January 19th, 2013 at 6:35 PM ^

This is absurd. Further proof the NCAA doesn't give two shits about student-athletes. Kids are going to get bombarded with texts, calls, tweets, and emails for 2+ years. That's just too much for 16/17 year old kids.

MaizeNBlueTexan

January 19th, 2013 at 6:38 PM ^

Nick Saban has already found the loop hole in the texting recruits that do not have unlimited texting. He will text them 100 times a day. He will inform the recruit to file a light complaint with the school. Saban will look like a hero by paying the kids fees for going over his texting limit AND, here's the kicker, will pay a 500 dollar penalty for "pain and suffering" caused by his staff overtexting the recruit. 

Saban will save this tactic for the most highly valued of the class. He will have several "new interns" that will that overtext his highly sought after recruits every year. Saban will complain that his new interns didn't have time to learn the extensive new laws and fire them off the team.

He will now be able to literally pay several recruits every year to come to Bama. The NCAA will take 5 years to even determine this as a questionable recruiting tactic, by which time Saban will have 7 National Titles and will be retired from the game.

Tater

January 19th, 2013 at 6:38 PM ^

So now, kids who aren't allowed to take money from boosters because they are "amateurs" are going to have even more demands on their time while they're only in high school.  

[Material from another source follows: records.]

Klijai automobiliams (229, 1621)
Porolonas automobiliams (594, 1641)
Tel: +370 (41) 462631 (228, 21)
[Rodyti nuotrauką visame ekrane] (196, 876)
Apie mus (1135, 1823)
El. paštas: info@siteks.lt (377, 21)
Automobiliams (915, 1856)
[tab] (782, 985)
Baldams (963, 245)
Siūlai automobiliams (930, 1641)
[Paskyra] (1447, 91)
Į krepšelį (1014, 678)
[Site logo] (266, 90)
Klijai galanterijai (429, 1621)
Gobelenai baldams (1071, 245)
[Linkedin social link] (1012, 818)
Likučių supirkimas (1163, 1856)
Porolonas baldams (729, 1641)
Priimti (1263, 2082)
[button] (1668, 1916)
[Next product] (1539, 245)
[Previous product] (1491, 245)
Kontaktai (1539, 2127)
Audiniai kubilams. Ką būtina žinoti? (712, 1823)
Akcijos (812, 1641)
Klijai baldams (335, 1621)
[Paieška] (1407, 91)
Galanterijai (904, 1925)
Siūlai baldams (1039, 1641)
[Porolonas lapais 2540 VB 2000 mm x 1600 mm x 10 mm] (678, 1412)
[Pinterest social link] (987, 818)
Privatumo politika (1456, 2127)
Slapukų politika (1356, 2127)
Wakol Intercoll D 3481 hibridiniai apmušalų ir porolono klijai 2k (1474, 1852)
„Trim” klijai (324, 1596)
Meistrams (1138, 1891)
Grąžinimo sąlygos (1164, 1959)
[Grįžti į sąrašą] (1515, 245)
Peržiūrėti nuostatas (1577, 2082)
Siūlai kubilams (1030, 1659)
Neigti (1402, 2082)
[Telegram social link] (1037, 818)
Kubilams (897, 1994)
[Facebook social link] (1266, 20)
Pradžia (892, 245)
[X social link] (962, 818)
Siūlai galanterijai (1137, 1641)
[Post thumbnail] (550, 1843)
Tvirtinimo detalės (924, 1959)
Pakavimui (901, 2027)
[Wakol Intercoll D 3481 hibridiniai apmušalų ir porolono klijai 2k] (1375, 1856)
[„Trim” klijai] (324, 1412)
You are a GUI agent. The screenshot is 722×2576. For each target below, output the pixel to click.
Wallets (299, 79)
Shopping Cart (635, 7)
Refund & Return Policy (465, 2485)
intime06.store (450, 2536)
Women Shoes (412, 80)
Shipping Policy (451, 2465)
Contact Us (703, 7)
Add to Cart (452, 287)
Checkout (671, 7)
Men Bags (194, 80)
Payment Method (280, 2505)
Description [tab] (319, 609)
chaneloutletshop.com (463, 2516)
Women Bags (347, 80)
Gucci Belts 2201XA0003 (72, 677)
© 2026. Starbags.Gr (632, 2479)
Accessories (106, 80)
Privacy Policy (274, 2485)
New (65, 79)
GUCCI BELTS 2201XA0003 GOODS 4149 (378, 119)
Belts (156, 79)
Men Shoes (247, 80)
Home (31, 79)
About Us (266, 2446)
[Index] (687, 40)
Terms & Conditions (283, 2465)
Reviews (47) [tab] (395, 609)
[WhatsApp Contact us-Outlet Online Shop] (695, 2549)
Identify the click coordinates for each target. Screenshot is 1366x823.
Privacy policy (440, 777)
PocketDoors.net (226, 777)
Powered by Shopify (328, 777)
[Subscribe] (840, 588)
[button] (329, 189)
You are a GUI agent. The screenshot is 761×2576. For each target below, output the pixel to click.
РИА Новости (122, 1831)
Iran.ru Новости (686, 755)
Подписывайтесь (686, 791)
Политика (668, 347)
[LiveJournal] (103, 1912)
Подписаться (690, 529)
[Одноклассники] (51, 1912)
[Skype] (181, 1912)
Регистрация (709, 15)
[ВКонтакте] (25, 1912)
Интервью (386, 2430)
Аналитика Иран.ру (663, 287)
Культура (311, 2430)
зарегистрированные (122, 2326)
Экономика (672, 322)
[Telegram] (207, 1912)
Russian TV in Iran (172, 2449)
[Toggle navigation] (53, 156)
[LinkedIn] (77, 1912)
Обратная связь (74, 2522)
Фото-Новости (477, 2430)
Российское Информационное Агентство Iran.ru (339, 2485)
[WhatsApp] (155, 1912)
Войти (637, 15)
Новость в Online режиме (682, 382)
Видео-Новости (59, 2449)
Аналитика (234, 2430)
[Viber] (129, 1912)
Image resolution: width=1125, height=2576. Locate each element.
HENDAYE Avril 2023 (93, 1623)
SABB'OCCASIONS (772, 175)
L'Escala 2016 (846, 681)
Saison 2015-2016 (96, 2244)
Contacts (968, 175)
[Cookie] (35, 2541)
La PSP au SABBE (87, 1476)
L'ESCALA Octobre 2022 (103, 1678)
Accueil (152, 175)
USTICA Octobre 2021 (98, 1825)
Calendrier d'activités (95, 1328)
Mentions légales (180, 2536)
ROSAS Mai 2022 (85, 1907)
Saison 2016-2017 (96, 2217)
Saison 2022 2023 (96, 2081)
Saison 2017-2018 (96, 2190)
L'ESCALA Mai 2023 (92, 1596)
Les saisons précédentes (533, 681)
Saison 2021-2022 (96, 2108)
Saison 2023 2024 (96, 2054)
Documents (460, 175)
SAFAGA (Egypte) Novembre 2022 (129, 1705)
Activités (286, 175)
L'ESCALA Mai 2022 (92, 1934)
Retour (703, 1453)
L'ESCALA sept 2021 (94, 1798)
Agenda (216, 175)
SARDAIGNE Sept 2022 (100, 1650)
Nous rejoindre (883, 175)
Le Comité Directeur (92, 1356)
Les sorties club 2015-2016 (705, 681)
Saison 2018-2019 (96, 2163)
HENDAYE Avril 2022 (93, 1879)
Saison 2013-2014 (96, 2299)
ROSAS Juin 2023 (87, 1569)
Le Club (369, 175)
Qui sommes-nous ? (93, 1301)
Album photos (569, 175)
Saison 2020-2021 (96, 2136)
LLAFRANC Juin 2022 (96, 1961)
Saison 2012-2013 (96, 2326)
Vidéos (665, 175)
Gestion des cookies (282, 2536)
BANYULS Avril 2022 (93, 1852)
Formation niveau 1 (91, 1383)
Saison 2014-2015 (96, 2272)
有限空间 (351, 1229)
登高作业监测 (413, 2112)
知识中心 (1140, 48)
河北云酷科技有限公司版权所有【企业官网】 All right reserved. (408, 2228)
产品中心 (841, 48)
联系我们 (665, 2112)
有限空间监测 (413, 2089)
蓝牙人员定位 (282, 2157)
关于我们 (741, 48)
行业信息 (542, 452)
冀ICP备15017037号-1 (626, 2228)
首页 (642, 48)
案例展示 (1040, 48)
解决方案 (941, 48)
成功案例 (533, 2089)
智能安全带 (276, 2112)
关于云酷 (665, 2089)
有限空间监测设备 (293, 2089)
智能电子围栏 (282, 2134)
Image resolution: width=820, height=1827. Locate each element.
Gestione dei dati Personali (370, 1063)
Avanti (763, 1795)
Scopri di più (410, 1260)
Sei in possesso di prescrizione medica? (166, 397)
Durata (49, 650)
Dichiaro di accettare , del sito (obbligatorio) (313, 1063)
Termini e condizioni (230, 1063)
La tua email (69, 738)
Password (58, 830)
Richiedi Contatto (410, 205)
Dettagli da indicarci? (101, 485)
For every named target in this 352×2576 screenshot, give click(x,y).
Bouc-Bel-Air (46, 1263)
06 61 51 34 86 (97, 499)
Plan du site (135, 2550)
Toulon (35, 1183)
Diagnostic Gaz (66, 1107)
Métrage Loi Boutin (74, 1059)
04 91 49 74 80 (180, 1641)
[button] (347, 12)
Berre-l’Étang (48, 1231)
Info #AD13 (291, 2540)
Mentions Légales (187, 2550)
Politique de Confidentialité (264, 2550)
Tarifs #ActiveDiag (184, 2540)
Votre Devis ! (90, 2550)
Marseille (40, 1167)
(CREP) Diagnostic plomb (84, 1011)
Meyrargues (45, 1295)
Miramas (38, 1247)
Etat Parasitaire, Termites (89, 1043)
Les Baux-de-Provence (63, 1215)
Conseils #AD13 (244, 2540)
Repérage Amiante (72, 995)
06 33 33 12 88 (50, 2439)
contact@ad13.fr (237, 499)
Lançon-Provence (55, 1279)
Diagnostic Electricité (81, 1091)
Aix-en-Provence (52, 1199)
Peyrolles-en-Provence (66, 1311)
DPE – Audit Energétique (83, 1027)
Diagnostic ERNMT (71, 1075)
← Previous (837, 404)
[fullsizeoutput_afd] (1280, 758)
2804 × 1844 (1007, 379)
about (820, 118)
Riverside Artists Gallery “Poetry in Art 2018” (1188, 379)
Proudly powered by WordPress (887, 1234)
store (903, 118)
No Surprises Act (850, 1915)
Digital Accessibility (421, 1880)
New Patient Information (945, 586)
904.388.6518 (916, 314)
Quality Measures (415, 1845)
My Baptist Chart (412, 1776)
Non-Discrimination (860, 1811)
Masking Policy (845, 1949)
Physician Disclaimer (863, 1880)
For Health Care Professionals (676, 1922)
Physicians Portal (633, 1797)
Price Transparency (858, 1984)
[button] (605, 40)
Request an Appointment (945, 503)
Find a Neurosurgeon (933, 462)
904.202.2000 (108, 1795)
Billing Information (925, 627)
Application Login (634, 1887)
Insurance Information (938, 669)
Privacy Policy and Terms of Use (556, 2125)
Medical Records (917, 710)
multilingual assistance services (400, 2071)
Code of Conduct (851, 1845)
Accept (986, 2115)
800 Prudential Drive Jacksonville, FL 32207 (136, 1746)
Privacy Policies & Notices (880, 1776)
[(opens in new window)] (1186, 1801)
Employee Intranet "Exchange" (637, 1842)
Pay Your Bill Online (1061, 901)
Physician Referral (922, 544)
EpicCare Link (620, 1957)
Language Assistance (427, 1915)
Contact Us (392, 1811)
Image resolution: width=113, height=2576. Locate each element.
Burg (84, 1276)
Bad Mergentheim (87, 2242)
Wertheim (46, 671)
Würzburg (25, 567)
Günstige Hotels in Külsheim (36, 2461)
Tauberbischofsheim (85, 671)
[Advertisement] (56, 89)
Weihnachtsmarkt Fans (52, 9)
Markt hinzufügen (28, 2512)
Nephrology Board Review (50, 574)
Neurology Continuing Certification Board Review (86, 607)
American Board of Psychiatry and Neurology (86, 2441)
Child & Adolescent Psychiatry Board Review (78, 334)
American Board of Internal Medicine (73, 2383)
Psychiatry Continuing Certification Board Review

National Curmudgeons Abusing Athletes have done it again.

TheGeneral

January 19th, 2013 at 6:50 PM ^

This is shameful. The recruits already commit too early to bring an end to the madness. So the NCAA response to that is to make it worse. I may stop following recruiting because I feel so bad for these kids. It sounds silly to feel bad for someone that will get a free education but sheesh, the NCAA is absurd.

TruBluMich

January 19th, 2013 at 7:03 PM ^

So they basically just made it legal to hire a telemarketing firm to call, text, message them on facebook and Twitter as much as they want.  All of which can be automated to the point where the recruit would have no idea the head coach wasnt the one sending them the message asking them how thier day was and if htey had any questions to call.  I don't know much about other laws, but Im pretty sure the FCC is going to step in eventually, this is going to get out of control.

Baloo_Dance

January 19th, 2013 at 7:09 PM ^

This will also be good for lawyers, because I think you are going to see more than a few restraining orders filed.  

 

This is ridiculous if there isn't an early signing period instituted.  Once again, the NCAA puts the kids last.